Your answer should be the lines below from the one with "Select the 89 cluster above München" to the one with "Open the three-dot", both included, given again exactly and with nothing added.

........

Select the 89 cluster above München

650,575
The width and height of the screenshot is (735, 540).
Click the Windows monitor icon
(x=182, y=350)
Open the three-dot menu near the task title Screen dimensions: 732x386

........

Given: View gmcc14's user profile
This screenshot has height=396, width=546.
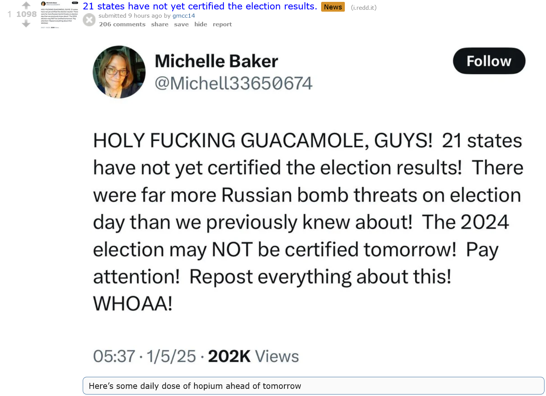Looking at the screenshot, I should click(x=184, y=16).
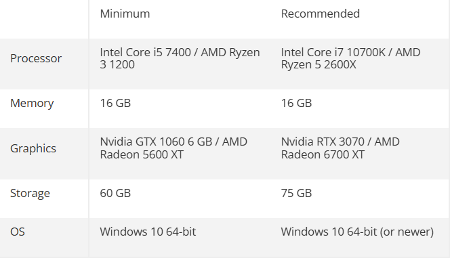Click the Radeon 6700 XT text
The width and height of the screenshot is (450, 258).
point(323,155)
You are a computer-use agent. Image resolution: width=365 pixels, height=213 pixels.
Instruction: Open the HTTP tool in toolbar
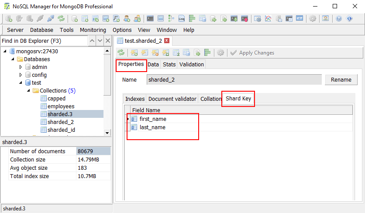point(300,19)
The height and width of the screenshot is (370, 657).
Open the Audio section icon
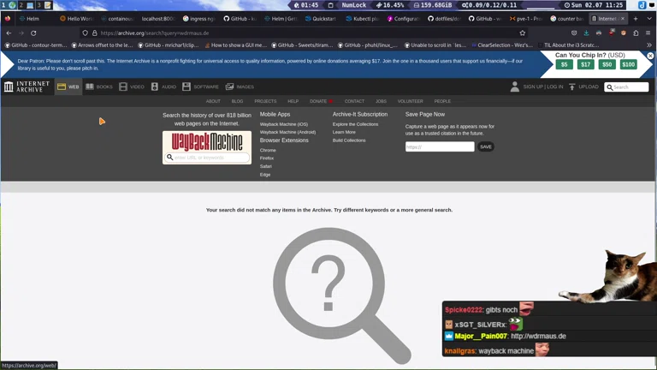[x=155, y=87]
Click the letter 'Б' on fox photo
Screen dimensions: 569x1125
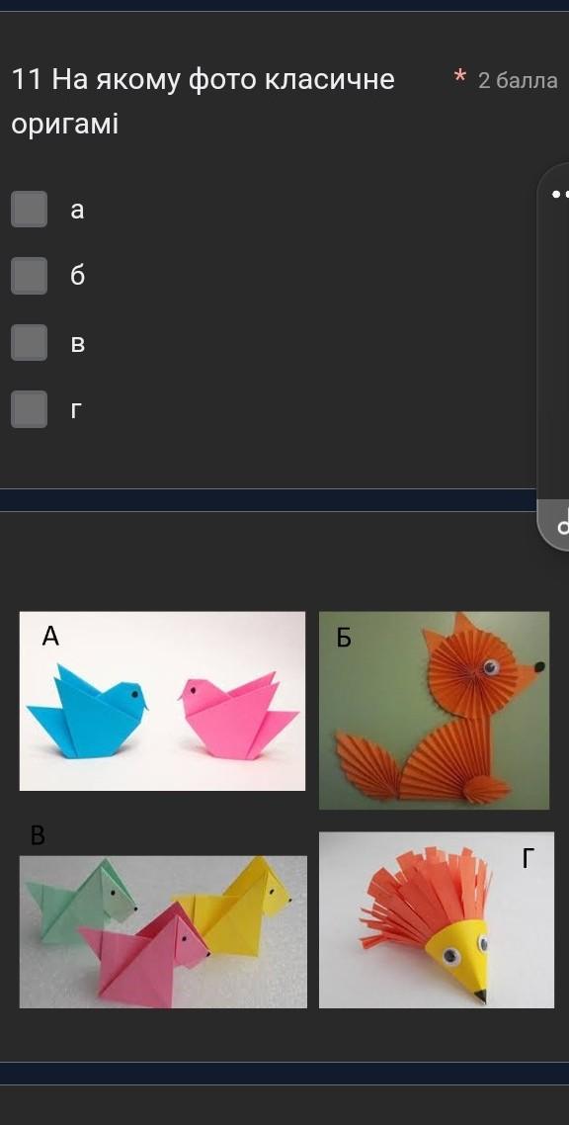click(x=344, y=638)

........

- [Problem solution]
Select the 89 cluster above München

650,575
The width and height of the screenshot is (735, 540).
Click the Windows monitor icon
(x=182, y=350)
Open the three-dot menu near the task title Screen dimensions: 732x386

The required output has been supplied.